What the task requires:
Repeat the data exactly, every last line of it.

Extracted information:

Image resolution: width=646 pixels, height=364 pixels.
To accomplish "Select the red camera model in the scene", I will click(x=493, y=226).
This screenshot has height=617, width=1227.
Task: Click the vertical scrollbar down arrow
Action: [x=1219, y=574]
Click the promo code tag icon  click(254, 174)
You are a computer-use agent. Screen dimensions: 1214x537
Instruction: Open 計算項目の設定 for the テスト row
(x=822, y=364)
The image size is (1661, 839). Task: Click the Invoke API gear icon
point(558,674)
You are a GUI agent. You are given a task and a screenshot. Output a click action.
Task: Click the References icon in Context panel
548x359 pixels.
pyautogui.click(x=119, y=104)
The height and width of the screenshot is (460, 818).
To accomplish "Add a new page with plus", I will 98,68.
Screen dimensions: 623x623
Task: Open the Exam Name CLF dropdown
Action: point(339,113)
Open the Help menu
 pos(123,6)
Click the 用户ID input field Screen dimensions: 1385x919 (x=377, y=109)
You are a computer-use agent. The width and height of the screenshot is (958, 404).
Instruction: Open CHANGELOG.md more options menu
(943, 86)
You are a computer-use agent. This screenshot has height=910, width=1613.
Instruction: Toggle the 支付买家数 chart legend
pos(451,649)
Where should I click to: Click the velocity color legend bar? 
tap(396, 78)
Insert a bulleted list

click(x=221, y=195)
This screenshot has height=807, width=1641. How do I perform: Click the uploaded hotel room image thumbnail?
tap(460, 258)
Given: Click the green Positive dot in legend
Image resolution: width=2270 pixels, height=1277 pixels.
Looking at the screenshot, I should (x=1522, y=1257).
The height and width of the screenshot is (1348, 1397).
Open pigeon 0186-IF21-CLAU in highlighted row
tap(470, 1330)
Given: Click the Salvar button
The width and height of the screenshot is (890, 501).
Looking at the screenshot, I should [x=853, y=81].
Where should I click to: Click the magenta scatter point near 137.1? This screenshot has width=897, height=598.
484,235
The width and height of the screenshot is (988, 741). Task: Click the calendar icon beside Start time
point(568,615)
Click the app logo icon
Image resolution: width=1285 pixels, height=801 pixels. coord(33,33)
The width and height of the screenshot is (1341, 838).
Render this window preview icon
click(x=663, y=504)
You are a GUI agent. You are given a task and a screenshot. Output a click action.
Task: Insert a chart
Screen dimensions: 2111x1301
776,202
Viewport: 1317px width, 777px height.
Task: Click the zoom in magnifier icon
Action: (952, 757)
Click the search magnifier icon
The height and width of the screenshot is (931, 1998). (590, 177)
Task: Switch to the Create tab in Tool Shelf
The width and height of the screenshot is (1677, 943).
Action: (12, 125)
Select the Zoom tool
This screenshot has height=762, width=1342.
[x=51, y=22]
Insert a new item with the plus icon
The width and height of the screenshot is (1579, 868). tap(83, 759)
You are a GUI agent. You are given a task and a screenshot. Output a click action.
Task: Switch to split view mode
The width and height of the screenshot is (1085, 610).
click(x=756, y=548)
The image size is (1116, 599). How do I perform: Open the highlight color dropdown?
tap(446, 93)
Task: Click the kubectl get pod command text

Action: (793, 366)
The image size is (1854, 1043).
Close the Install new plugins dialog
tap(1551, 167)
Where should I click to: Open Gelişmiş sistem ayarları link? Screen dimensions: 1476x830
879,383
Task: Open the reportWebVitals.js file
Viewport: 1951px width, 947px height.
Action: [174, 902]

Written solution:
Image resolution: width=646 pixels, height=364 pixels.
To accomplish "Select the red camera model in the scene", I will click(x=493, y=226).
This screenshot has height=617, width=1227.
Task: Click the vertical scrollbar down arrow
Action: [x=1219, y=574]
Click the promo code tag icon  click(254, 174)
You are a computer-use agent. Screen dimensions: 1214x537
Instruction: Open 計算項目の設定 for the テスト row
(x=822, y=364)
The image size is (1661, 839). Task: Click the Invoke API gear icon
point(558,674)
You are a GUI agent. You are given a task and a screenshot. Output a click action.
Task: Click the References icon in Context panel
548x359 pixels.
pyautogui.click(x=119, y=104)
The height and width of the screenshot is (460, 818).
To accomplish "Add a new page with plus", I will 98,68.
Screen dimensions: 623x623
Task: Open the Exam Name CLF dropdown
Action: point(339,113)
Open the Help menu
 pos(123,6)
Click the 用户ID input field Screen dimensions: 1385x919 (x=377, y=109)
You are a computer-use agent. The width and height of the screenshot is (958, 404).
Instruction: Open CHANGELOG.md more options menu
(943, 86)
You are a computer-use agent. This screenshot has height=910, width=1613.
Instruction: Toggle the 支付买家数 chart legend
pos(451,649)
Where should I click to: Click the velocity color legend bar? 
tap(396, 78)
Insert a bulleted list

click(x=221, y=195)
This screenshot has height=807, width=1641. How do I perform: Click the uploaded hotel room image thumbnail?
tap(460, 258)
Given: Click the green Positive dot in legend
Image resolution: width=2270 pixels, height=1277 pixels.
Looking at the screenshot, I should (x=1522, y=1257).
The height and width of the screenshot is (1348, 1397).
Open pigeon 0186-IF21-CLAU in highlighted row
tap(470, 1330)
Given: Click the Salvar button
The width and height of the screenshot is (890, 501).
Looking at the screenshot, I should [x=853, y=81].
Where should I click to: Click the magenta scatter point near 137.1? This screenshot has width=897, height=598.
484,235
The width and height of the screenshot is (988, 741). Task: Click the calendar icon beside Start time
point(568,615)
Click the app logo icon
Image resolution: width=1285 pixels, height=801 pixels. coord(33,33)
The width and height of the screenshot is (1341, 838).
Render this window preview icon
click(x=663, y=504)
You are a GUI agent. You are given a task and a screenshot. Output a click action.
Task: Insert a chart
Screen dimensions: 2111x1301
776,202
Viewport: 1317px width, 777px height.
Task: Click the zoom in magnifier icon
Action: (952, 757)
Click the search magnifier icon
The height and width of the screenshot is (931, 1998). (590, 177)
Task: Switch to the Create tab in Tool Shelf
The width and height of the screenshot is (1677, 943).
Action: (12, 125)
Select the Zoom tool
This screenshot has height=762, width=1342.
[x=51, y=22]
Insert a new item with the plus icon
The width and height of the screenshot is (1579, 868). tap(83, 759)
You are a GUI agent. You are given a task and a screenshot. Output a click action.
Task: Switch to split view mode
The width and height of the screenshot is (1085, 610).
click(x=756, y=548)
The image size is (1116, 599). How do I perform: Open the highlight color dropdown?
tap(446, 93)
Task: Click the kubectl get pod command text

Action: (793, 366)
The image size is (1854, 1043).
Close the Install new plugins dialog
tap(1551, 167)
Where should I click to: Open Gelişmiş sistem ayarları link? Screen dimensions: 1476x830
879,383
Task: Open the reportWebVitals.js file
Viewport: 1951px width, 947px height.
Action: [174, 902]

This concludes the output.